Ainsi fauldroit il garder ces murailles des mousches, & mettre des esmoucheteurs à gaiges.

Lors dit Pantagruel. Et comment scez tu, que les membres honteux des femmes sont à si bon marché : car en ceste ville il y a force preudes femmes chastes & pucelles.

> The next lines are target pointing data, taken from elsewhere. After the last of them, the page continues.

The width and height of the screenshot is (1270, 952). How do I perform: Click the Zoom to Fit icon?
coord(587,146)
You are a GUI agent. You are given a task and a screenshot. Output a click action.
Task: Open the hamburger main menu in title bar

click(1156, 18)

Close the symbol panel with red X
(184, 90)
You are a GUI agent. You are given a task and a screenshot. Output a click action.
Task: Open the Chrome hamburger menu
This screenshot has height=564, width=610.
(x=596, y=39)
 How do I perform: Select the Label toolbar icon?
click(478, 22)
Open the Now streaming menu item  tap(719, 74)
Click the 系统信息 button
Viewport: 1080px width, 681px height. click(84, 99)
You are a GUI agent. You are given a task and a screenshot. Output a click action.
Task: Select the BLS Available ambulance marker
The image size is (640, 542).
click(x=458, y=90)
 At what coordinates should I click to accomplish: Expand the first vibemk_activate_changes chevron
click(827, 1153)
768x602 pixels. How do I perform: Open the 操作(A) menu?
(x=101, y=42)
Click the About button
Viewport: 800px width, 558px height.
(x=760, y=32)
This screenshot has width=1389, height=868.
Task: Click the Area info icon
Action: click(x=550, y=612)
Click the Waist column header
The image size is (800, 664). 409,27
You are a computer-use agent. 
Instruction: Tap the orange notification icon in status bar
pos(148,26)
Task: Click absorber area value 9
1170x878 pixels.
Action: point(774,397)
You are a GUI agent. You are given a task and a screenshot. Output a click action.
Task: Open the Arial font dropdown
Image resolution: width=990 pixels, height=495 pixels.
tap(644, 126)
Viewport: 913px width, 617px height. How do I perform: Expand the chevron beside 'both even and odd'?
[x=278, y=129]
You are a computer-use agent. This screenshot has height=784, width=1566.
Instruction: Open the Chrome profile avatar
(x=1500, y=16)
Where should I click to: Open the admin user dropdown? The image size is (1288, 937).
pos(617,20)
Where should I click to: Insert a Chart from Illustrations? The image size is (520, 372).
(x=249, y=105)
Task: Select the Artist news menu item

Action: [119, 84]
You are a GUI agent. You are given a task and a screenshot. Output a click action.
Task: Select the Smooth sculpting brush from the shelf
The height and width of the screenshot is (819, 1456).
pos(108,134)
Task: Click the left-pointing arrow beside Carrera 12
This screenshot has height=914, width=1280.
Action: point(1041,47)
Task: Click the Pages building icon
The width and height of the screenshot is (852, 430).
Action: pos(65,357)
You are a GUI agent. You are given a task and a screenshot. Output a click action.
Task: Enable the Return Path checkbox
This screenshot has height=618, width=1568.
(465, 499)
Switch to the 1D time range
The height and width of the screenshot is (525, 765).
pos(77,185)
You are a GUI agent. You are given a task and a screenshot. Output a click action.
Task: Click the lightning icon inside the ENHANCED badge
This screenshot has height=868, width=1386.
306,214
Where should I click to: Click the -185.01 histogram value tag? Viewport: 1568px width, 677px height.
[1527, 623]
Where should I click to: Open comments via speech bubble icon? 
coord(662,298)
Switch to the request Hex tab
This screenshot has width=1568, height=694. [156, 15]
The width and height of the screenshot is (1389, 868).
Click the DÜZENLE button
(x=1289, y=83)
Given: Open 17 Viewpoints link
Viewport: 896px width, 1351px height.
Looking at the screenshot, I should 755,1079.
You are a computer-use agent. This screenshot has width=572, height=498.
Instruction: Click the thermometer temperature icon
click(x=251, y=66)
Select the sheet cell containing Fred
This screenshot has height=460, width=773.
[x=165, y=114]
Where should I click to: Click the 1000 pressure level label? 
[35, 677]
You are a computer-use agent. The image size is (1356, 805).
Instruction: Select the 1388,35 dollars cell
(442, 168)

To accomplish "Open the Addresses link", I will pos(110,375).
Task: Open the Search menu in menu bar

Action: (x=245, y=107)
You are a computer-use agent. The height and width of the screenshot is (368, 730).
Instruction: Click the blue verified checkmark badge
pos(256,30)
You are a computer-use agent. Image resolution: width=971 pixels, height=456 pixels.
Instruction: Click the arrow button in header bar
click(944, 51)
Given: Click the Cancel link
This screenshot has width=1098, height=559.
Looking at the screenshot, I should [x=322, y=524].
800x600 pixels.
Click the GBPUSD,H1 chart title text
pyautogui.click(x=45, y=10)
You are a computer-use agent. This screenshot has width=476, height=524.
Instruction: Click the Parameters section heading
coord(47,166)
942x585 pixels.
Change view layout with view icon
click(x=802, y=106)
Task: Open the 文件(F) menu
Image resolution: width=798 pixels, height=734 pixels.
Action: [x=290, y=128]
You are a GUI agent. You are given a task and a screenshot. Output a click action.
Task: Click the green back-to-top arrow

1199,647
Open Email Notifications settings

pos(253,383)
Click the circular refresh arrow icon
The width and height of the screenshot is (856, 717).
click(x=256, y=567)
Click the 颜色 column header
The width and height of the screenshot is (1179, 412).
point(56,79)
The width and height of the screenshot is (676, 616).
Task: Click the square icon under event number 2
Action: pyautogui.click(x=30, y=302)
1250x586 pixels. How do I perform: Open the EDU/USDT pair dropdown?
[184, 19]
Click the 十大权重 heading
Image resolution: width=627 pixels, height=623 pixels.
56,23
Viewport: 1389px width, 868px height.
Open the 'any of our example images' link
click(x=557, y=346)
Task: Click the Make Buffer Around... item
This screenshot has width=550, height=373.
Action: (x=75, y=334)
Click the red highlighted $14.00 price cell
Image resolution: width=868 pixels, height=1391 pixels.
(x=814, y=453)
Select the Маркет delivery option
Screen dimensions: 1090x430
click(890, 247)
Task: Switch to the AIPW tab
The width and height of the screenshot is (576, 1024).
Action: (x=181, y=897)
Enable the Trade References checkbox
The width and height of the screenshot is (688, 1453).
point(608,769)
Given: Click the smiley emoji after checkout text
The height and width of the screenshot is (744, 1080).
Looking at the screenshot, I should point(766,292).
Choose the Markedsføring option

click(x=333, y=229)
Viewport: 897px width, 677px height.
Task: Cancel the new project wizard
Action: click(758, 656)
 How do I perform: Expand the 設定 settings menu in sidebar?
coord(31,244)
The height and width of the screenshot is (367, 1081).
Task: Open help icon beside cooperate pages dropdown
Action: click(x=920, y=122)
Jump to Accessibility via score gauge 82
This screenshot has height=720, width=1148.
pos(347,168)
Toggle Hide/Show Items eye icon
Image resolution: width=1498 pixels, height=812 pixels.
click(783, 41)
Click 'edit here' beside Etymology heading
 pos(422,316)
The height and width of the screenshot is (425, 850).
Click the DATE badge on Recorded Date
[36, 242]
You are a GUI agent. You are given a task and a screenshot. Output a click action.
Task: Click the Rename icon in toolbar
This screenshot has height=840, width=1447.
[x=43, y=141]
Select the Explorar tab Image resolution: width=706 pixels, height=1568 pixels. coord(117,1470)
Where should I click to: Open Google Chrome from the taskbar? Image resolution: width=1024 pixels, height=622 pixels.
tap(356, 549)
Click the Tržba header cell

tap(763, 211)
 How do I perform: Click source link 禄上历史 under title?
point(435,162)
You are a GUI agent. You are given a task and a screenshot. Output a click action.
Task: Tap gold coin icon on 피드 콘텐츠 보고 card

Et ubi prenus ? dist Panurge. Ie vous en diray non pas mon opinion, mais vraye certitude & asseurance. Ie ne me vante pas d’en avoir embourré quatre cens dix et sept depuys que suis en ceste ville, et s’il n’y a que neuf iours. Mais à ce matin iay trouvé ung bon homme, qui en ung bissac tel comme celluy de Esopet, portoit deux petites fillotes de l’eage de deux ou troys ans au plus, l’une devant, l’aultre derriere. Il me demanda l’aulmosne, mais ie luy feis responce que iavoys beaucoup plus de couillons que de deniers. Et apres luy demande. Bon homme ces deux filles sont elles pucelles ? Frere, dist il, il y a deux ans a que ainsi les porte & au regard de ceste cy devant, laquelle ie voy continuellement en mon advis qu’elle est pucelle, toutesfois ie n’en vouldroys pas metre mon doigt au feu : quant est de celle que ie porte derriere, ie n’en sçays sans faulte riens.

Vrayment dist Pantagruel, tu es gentil compaignon, ie te veulx habiller de ma livrée. Et le feist vestir galantement selon la mode du temps qui couroit : excepté que Panurge voulut que la braguette de ses chausses feust longue de troys pieds, & quarrée non pas ronde, ce que feut faict, & la faisoit bon veoir. Et disoit souvent, que le monde n’avoit point encores congneu l’esmolument et utilité qui est de porter grande braguette, mais le temps leur enseigneroit quelque iour, comme toutes choses ont esté inventées en temps.

Dieu gard de mal, disoit il, le compaignon à qui la longue braguette a saulvé la vie, Dieu gard de mal à qui la longue braguette a valu pour un iour cent escuz, Dieu gard de mal, qui par sa longue braguette a saulvé toute une ville de mourir de faim. Et par dieu ien feray ung livre de la commodité des longues braguettes, quand iauray ung peu plus de loysir. Et de faict en composa ung beau & grand livre avecques les figures, mais il n’est encores imprimé, que ie saiche.